Liste des tâches:
1. Indiquez, d'après l'entretien sur la section football, pendant combien de temps les élèves ont été laissés tranquilles face à la crise.
2. Poursuivez l'entretien sur la section football en reprenant juste après sa dernière phrase.

Document source:
※ ※ ※
En cette période de confinement, nous nous sommes entretenus avec Bruno Fagnoni professeur d’EPS à la cité scolaire et responsable de la section Football. L’occasion d’évoquer le label PEFA, les résultats de la structure mais aussi le prochain recrutement et la crise actuelle.
Comment la crise a impacté votre travail à la section ?
On a laissé les élèves tranquilles pendant trois semaines, laissant les professeurs des autres disciplines mettre en place leur dispositif avec un gros travail effectué, et les élèves s’adapter à celui-ci. Maintenant on a décidé de prendre le relais sachant que ça va être long et qu’il n’y aura vraisemblablement pas de reprise. Avec le staff technique on va essayer de garder le contact, la cohésion et de gérer leur entretien physique à distance tranquillement en respectant les fondamentaux, les précautions et en gardant une dynamique de groupe.
Comment allez-vous procéder aux inscriptions dans les conditions actuelles ?
On va être confrontés à quelque chose d’historique avec le recrutement pour la saison prochaine. En toute vraisemblance nous ne serons pas autorisés à faire des tests de sélection physique et footballistique. On reçoit en ce moment les dossiers dont l’on a repoussé un peu la date suite aux nombreux problèmes notamment postaux que l’on connaît en ce moment. On va alors procéder à l’étude des dossiers et profils scolaires qui restent comme d’habitude très importants. On va ensuite essayer de prendre le maximum d’informations sur les candidats au point de vue sportif. On va essayer de contacter les responsables de pôles si les élèves viennent de pôles, les cadres techniques de la ligue, les responsables de sections sportives pour ceux qui en sortent et les éducateurs de clubs s’il le faut. L’objectif est d’avoir le plus d’informations possibles sur les candidats, le tout en respectant des critères d’entrée bien définis pour être le plus juste possible. La grande partie de nos candidats sont des secondes car notre parcours de formation est sur trois ans, mais certains peuvent intégrer la section en première ou terminale. Il y a même certains candidats qui n’ont pas été pris en seconde, qui tentent leur chance l’année suivante, et qui sont sélectionnés.
Vous gardez le contact avec vos joueurs ?
Pour les élèves de la section on a commencé seulement à interagir récemment comme je l’ai évoqué avant, on a décidé de construire avec eux un entraînement personnalisé. Chacun nous propose sa séance d’entraînement et avec le staff technique on essaye de les accompagner dans leur démarche du mieux possible. L’objectif étant de s’adapter aux besoins de chacun, aux outils qu’ils ont à disposition le tout en respectant les principes fondamentaux. Mon parcours professionnel fait que je suis très sensible à ce parcours de santé d’entraînement, on va appliquer cela à nos élèves du pôle foot. On va aussi mettre à profit le temps que l’on a devant nous pour les rendre plus compétents et capables de construire des séances adaptées. Ce que l’on a moins le temps de faire habituellement. C’est quelque chose d’important qui leur servira forcément pour la suite.
※ ※ ※
Informations fournies:
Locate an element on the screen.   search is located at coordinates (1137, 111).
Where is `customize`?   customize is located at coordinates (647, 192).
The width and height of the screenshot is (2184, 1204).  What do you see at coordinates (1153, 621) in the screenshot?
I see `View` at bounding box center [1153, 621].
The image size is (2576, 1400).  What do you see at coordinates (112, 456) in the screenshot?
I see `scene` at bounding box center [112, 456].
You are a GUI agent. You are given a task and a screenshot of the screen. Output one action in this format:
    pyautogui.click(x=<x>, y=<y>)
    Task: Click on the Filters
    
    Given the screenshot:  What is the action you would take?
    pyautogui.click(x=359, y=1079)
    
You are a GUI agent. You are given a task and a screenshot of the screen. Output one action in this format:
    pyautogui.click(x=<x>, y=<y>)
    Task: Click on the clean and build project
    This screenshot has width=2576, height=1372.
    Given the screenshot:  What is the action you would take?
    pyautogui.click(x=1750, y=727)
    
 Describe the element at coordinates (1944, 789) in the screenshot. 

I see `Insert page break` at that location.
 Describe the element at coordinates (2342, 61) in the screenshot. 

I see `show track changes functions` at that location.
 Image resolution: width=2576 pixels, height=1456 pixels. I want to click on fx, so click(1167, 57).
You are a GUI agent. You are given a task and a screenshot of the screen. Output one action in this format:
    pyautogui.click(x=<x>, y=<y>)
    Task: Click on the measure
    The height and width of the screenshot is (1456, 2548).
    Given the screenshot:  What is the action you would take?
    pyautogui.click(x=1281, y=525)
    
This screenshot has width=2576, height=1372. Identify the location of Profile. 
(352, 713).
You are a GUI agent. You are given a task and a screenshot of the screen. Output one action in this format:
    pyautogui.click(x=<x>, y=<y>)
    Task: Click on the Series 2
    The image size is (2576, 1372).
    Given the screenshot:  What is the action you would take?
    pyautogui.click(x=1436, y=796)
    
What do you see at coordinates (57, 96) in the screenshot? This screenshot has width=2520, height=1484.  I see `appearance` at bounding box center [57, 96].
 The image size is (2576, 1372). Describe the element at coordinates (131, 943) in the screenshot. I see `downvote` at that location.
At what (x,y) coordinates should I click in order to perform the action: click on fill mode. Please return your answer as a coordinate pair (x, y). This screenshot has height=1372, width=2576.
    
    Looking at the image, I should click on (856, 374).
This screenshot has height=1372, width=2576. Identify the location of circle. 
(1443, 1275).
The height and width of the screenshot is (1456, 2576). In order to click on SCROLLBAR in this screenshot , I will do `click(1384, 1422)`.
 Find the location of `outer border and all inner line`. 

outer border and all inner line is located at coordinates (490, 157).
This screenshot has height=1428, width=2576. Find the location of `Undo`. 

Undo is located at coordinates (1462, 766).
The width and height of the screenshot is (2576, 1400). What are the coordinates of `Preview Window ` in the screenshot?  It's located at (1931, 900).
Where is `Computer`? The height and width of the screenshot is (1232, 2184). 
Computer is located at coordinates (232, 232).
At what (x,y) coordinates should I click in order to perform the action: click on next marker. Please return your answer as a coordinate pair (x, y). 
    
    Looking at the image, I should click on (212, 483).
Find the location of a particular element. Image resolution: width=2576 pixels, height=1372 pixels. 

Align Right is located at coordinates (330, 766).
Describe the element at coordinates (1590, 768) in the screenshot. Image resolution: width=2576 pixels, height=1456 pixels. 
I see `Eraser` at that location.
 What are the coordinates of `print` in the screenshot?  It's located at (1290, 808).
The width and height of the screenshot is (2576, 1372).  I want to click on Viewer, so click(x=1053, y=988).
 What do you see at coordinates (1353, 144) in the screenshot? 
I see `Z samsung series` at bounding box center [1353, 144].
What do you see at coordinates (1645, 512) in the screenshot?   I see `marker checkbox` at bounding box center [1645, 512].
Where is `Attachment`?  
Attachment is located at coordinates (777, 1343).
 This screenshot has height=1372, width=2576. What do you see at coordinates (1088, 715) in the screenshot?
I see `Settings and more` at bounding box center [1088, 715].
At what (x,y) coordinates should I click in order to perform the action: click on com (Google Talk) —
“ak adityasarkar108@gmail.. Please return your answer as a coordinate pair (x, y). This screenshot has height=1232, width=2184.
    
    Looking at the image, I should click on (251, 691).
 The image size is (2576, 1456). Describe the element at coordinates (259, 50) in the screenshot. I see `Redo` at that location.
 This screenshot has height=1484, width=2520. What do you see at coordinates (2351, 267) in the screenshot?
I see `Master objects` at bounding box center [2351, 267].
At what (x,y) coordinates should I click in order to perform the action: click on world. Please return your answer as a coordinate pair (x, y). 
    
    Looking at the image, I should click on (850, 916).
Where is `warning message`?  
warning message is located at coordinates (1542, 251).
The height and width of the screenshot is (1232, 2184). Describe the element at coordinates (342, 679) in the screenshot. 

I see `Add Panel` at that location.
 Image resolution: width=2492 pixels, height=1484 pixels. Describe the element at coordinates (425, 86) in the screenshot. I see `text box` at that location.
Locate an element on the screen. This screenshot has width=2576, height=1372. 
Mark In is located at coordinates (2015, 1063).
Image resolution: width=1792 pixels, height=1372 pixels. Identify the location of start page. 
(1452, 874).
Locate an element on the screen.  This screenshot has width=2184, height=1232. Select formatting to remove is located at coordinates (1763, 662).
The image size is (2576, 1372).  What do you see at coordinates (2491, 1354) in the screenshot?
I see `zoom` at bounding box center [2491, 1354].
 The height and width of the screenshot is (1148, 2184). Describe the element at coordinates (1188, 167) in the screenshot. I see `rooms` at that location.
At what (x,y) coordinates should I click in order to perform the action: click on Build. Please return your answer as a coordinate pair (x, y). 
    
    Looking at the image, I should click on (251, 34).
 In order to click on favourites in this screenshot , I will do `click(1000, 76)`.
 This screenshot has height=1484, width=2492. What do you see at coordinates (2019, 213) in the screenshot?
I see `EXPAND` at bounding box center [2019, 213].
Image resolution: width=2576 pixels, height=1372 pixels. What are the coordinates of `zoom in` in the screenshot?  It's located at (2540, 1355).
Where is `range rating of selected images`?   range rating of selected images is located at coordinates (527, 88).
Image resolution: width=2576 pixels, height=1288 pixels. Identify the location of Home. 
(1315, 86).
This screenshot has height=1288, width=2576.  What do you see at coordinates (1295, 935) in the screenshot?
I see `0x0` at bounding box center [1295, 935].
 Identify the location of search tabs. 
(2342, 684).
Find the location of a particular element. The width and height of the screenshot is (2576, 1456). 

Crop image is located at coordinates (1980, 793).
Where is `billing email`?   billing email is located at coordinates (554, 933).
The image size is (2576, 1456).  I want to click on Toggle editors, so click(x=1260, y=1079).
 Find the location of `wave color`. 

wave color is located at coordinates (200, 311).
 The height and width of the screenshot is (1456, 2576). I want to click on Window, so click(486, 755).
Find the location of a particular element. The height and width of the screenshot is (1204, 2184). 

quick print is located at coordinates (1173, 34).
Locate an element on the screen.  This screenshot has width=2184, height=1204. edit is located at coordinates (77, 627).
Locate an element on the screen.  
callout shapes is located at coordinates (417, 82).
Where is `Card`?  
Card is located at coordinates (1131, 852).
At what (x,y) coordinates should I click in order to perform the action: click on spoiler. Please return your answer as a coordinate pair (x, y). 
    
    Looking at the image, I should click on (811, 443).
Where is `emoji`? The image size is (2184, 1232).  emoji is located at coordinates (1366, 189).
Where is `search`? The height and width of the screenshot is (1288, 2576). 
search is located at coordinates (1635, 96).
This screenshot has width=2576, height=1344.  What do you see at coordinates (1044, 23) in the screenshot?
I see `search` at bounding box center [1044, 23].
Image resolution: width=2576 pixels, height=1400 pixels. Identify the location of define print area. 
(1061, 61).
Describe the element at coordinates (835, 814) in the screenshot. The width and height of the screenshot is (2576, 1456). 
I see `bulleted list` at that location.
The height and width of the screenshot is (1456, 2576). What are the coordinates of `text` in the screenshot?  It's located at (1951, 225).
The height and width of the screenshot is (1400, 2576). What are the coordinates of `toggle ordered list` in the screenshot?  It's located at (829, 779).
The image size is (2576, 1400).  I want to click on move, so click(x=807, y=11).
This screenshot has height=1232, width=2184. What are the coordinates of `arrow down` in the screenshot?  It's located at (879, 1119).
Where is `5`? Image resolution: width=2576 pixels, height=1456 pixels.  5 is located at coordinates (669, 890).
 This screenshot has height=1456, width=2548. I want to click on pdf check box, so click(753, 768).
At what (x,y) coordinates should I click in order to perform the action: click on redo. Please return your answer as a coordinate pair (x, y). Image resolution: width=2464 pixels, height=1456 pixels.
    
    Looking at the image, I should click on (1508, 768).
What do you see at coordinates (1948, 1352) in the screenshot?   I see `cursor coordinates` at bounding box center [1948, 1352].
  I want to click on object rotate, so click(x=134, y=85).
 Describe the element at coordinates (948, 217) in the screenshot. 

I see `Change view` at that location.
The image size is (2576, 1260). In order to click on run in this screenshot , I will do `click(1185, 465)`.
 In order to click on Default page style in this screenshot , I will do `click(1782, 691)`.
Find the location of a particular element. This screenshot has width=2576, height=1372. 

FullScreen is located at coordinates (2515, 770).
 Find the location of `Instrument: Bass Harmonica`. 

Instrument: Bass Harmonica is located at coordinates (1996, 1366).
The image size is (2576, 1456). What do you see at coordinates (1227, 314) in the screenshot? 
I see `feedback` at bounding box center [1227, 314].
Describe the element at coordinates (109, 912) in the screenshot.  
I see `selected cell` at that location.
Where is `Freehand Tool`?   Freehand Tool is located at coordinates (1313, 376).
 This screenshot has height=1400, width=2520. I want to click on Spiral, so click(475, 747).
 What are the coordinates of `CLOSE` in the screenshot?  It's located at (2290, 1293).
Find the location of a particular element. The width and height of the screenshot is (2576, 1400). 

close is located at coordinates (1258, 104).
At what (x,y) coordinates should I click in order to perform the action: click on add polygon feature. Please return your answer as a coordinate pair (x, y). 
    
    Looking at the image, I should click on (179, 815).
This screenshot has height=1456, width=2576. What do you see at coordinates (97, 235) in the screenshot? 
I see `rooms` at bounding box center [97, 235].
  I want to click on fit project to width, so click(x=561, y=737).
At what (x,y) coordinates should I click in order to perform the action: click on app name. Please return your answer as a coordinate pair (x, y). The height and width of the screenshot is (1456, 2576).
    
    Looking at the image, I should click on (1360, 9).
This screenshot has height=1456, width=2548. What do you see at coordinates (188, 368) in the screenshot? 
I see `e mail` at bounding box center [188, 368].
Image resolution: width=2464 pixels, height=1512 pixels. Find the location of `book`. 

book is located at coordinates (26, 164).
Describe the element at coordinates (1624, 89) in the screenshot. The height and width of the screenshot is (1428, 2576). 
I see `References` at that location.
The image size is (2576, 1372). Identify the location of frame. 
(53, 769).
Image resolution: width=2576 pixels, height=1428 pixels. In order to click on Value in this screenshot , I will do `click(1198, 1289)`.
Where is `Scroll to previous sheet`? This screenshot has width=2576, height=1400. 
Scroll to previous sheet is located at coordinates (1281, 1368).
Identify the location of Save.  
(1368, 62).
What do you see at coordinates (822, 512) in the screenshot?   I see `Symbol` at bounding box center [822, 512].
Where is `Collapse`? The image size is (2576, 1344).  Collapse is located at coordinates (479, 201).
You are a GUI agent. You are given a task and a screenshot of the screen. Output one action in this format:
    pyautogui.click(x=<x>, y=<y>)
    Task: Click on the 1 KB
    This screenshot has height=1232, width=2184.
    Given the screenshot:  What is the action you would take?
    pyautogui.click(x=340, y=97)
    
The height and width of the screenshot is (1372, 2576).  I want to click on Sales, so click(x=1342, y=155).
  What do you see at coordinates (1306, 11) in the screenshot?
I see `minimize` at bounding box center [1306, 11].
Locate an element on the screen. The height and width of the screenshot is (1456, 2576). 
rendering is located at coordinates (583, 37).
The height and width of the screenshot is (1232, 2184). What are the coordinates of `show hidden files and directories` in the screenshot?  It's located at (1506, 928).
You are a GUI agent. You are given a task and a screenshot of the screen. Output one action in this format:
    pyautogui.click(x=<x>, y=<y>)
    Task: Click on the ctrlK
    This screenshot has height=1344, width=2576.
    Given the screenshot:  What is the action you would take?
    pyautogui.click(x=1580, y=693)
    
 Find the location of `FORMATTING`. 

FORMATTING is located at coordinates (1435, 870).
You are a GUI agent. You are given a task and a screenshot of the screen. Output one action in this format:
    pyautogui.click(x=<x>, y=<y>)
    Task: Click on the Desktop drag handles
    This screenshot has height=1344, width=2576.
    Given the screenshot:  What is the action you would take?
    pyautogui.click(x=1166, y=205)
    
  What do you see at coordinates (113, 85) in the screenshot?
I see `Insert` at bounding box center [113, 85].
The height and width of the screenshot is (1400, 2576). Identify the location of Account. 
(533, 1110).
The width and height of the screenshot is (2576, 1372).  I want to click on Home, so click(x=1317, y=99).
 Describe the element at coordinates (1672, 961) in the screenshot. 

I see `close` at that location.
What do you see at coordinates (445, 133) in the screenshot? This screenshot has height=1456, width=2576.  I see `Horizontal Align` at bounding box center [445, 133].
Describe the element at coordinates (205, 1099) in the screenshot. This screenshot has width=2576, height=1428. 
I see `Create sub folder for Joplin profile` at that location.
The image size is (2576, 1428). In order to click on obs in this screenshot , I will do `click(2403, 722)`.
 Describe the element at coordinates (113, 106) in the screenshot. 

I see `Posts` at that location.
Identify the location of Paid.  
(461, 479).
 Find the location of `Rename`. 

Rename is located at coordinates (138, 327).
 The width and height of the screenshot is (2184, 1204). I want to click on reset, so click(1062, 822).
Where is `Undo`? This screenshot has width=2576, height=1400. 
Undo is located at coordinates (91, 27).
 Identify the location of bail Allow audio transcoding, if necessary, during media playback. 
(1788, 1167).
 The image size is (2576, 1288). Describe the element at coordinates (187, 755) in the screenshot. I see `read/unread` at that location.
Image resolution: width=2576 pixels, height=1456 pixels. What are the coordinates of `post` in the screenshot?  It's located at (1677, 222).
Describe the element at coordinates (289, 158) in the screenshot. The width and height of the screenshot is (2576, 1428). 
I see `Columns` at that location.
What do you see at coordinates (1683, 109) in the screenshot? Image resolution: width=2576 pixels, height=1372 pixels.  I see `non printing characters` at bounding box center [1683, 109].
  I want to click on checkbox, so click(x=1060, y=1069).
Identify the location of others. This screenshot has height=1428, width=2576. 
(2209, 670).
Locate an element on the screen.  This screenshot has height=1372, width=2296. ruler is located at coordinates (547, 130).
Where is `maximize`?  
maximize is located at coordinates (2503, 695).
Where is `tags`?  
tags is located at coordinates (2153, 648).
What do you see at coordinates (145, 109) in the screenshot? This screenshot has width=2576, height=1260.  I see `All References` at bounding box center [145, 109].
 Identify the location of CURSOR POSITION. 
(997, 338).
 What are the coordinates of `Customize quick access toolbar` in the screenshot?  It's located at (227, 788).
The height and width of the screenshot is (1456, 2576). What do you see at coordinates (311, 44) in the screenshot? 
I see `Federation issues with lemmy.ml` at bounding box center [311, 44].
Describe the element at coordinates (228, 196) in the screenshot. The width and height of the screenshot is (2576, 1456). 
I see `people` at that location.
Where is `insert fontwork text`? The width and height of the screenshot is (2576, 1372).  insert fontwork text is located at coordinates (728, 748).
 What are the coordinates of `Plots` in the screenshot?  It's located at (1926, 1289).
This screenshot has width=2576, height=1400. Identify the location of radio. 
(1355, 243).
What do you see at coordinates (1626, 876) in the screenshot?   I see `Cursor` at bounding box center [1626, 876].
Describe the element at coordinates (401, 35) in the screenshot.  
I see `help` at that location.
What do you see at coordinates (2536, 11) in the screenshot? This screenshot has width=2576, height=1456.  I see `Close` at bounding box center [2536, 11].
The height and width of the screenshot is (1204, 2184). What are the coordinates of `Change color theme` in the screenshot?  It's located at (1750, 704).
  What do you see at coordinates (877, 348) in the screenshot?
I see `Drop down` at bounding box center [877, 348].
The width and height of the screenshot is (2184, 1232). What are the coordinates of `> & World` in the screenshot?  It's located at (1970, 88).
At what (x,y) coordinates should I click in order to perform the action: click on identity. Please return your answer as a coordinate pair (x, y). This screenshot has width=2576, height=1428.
※ ※ ※
Réponses ci-dessous:
1. Pendant trois semaines.

2.
Vous êtes très actif sur les réseaux sociaux pour dénoncer des méthodes d’entraînement physique non appropriées, c’est pour vous un “fléau” aujourd’hui ?
Oui, il est clair que quand tout a commencé, j’ai été assez alarmé de toutes les préparations physiques proposées à distance par de nombreuses personnes ou médias pas tous adaptés. Le préparateur physique qui propose un entraînement à des gens qu’il a l’habitude de suivre doit en prendre la responsabilité et cela doit être fait en groupe restreint car les exercices ne sont pas adaptés à tout le monde et ils doivent être maîtrisés pour ne pas être “dangereux” et être efficaces. J’ai été fortement sollicité professionnellement pour donner mon avis donc j’ai créé cette interface sur Facebook (Optimeps) pour le partager et des exercices que je trouve pertinents.
Quel bilan tirez-vous de cette année ?
Dans le bilan de l’année je voulais revenir sur le fait que la saison se finit dans des conditions difficiles mais c’est une très belle année. La première grande nouvelle est bien évidemment le label PEFA dont nous avons obtenu le feu vert technique, il manque donc juste quelques formalités administratives. Suite à la réunion du mois de décembre, deux entraîneurs fédéraux se sont déplacés pour évaluer le dispositif technique, pédagogique et évaluer la structure. La DTN a donc validé cela et avec ce PEFA nous concrétisons un objectif démarré il y a 3 ans.
Avez-vous rempli votre objectif lors du challenge Jean Leroy ?
Oui l’objectif a été rempli mais par rapport au potentiel de l’équipe on est peut-être passés à côté d’une performance plus marquante. Maintenant on finit en milieu de tableau, ce qui est une progression comparé aux dernières années. Il y a un peu de regrets car c’est une belle bande qui pouvait mieux faire et dont un grand nombre vont exploser au niveau régional ou national dans les années à venir. Nous sommes avant tout des formateurs et la compétition n’est pas l’objectif premier, le but est de leur permettre de devenir de bon joueurs amateurs voir pour certains aller un peu plus haut. Julien Lomboto en est l’exemple parfait et je pense qu’il y a eu un travail très intelligent qui a été fait autour de lui cette année entre nous, Titi Buengo et son agent dans le but de l’aider à remplir son objectif de signer dans un club professionnel.
Un grand nombre vont exploser au niveau régional ou national dans les années à venir.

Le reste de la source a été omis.